Epiphany and galeon crash on ppc; backtrace looks like this (this one is epiphany)... #0 0x0eaf5e18 in signal_emit_unlocked_R (node=<value optimized out>, detail=<value optimized out>, instance=<value optimized out>, emission_return=<value optimized out>, instance_and_params=<value optimized out>) at gsignal.c:2285 #1 0x0eaf7abc in IA__g_signal_emit_valist (instance=<value optimized out>, signal_id=<value optimized out>, detail=<value optimized out>, var_args=<value optimized out>) at gsignal.c:2199 First inclination, given frame #1, was to look for va_list abuse, but I don't see anything obvious. The crash is in accumulate(), which is inlined in signal_emit_unlocked_R(). And the 'accumulator' variable seems to be NULL: 0xeaf5e04 <signal_emit_unlocked_R+1364>: lwz r9,112(r1) 0xeaf5e08 <signal_emit_unlocked_R+1368>: lwz r4,104(r1) 0xeaf5e0c <signal_emit_unlocked_R+1372>: addi r29,r1,176 0xeaf5e10 <signal_emit_unlocked_R+1376>: mr r3,r31 0xeaf5e14 <signal_emit_unlocked_R+1380>: mr r5,r29 0xeaf5e18 <signal_emit_unlocked_R+1384>: lwz r10,0(r9) 0xeaf5e1c <signal_emit_unlocked_R+1388>: lwz r6,4(r9) 0xeaf5e20 <signal_emit_unlocked_R+1392>: mtctr r10 0xeaf5e24 <signal_emit_unlocked_R+1396>: bctrl 0xeaf5e28 <signal_emit_unlocked_R+1400>: mr r31,r3 0xeaf5e2c <signal_emit_unlocked_R+1404>: mr r3,r29 (gdb) p accumulator $8 = <value optimized out> (gdb) p $r9 $9 = 0 Looks like r9 is 'accumulator', we're loading accumulator->data into r6 at 0xeaf5e1c and loading accumulator->func into r10 at 0xeaf5e18, where we crash. But since the accumulate() function is supposed to return TRUE if (!accumulator), how can we ever reach that line of code with it being NULL?

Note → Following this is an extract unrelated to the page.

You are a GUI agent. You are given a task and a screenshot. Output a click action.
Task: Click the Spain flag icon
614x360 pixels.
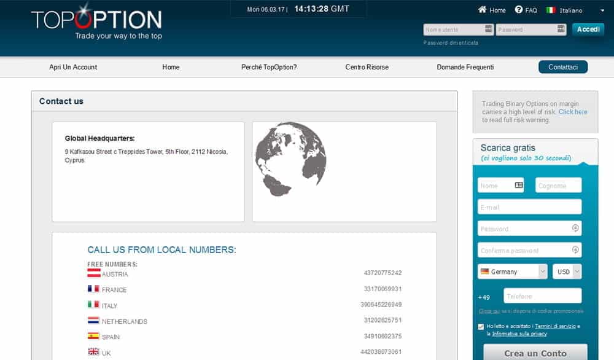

I modified the accumulate() function so it looks like this: if (!accumulator) return TRUE; g_warning("accumulator is %p\n", accumulator); continue_emission = accumulator->func (ihint, return_accu, handler_return, accumulator->data); I now see it crash like this: (galeon:12846): GLib-GObject-WARNING **: accumulator is (nil) Program received signal SIGSEGV, Segmentation fault. 0x0e7c6e80 in signal_emit_unlocked_R (node=0x1027e910, detail=0, instance=0x1093d400, emission_return=0x0, instance_and_params=0xff9e8978) at gsignal.c:2285 2285 continue_emission = accumulator->func (ihint, return_accu, handler_return, accumulator->data); Removing 'static inline' from the offending function makes galeon and epiphany work. As does building with -O1 or -Os instead of -O2. Building with '-O1 -fgcse' breaks it.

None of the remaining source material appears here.